§ Text provided
Loweswater is a village and civil parish in the county of Cumbria, England.

Village
Historically part of Cumberland, the village lies between the Lake District lakes of Loweswater and Crummock Water, about  south of Cockermouth and within the Lake District National Park. It is overlooked by the peak of Mellbreak.

The village church, dedicated to St Bartholomew, was built in 1827, and restored in 1884, although there has been a place of worship in the village since the early 12th century. Near to the church is the popular Kirkstile Inn.

Civil parish
The civil parish of Loweswater covers a considerable area around the village, and is bordered on its eastern side by the western shore of Crummock Water and by the River Cocker. To the north-west, the parish boundary is delineated by the summit of Fellbarrow, before encircling Loweswater lake via Low Fell and the A5086 road. From here, the parish boundary  includes a large area of fell to the north and east of the summits of Blake Fell, Gavel Fell, Great Borne, Starling Dodd and Red Pike, before descending to Crummock Water.

§ Task goal
Write out the passage of the Loweswater text from "The village church, dedicated" to "to Crummock Water.".

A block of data
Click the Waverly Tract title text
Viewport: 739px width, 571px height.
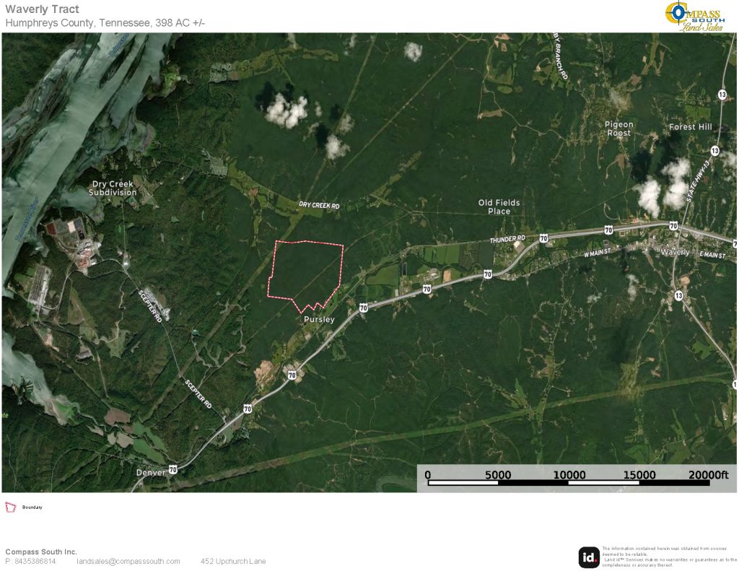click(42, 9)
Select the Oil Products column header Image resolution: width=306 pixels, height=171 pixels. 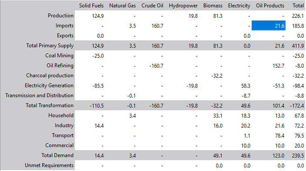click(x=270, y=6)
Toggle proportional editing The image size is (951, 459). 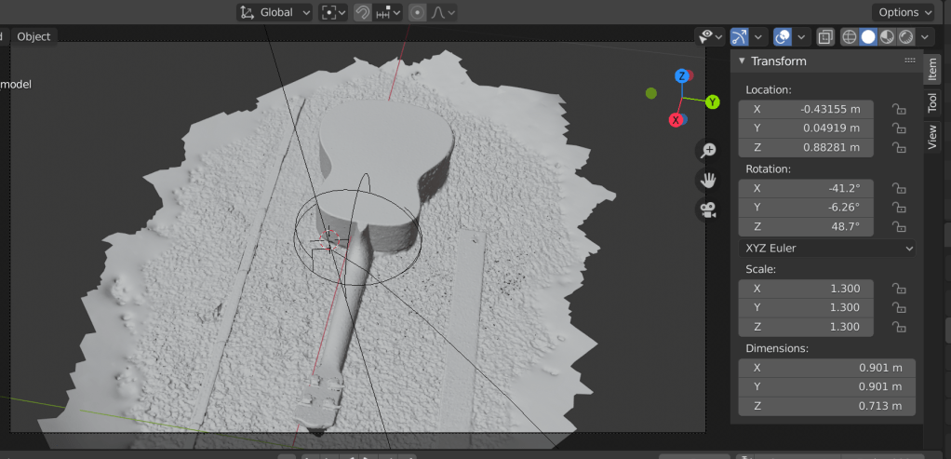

§ Response below
The village church, dedicated to St Bartholomew, was built in 1827, and restored in 1884, although there has been a place of worship in the village since the early 12th century. Near to the church is the popular Kirkstile Inn.

Civil parish
The civil parish of Loweswater covers a considerable area around the village, and is bordered on its eastern side by the western shore of Crummock Water and by the River Cocker. To the north-west, the parish boundary is delineated by the summit of Fellbarrow, before encircling Loweswater lake via Low Fell and the A5086 road. From here, the parish boundary  includes a large area of fell to the north and east of the summits of Blake Fell, Gavel Fell, Great Borne, Starling Dodd and Red Pike, before descending to Crummock Water.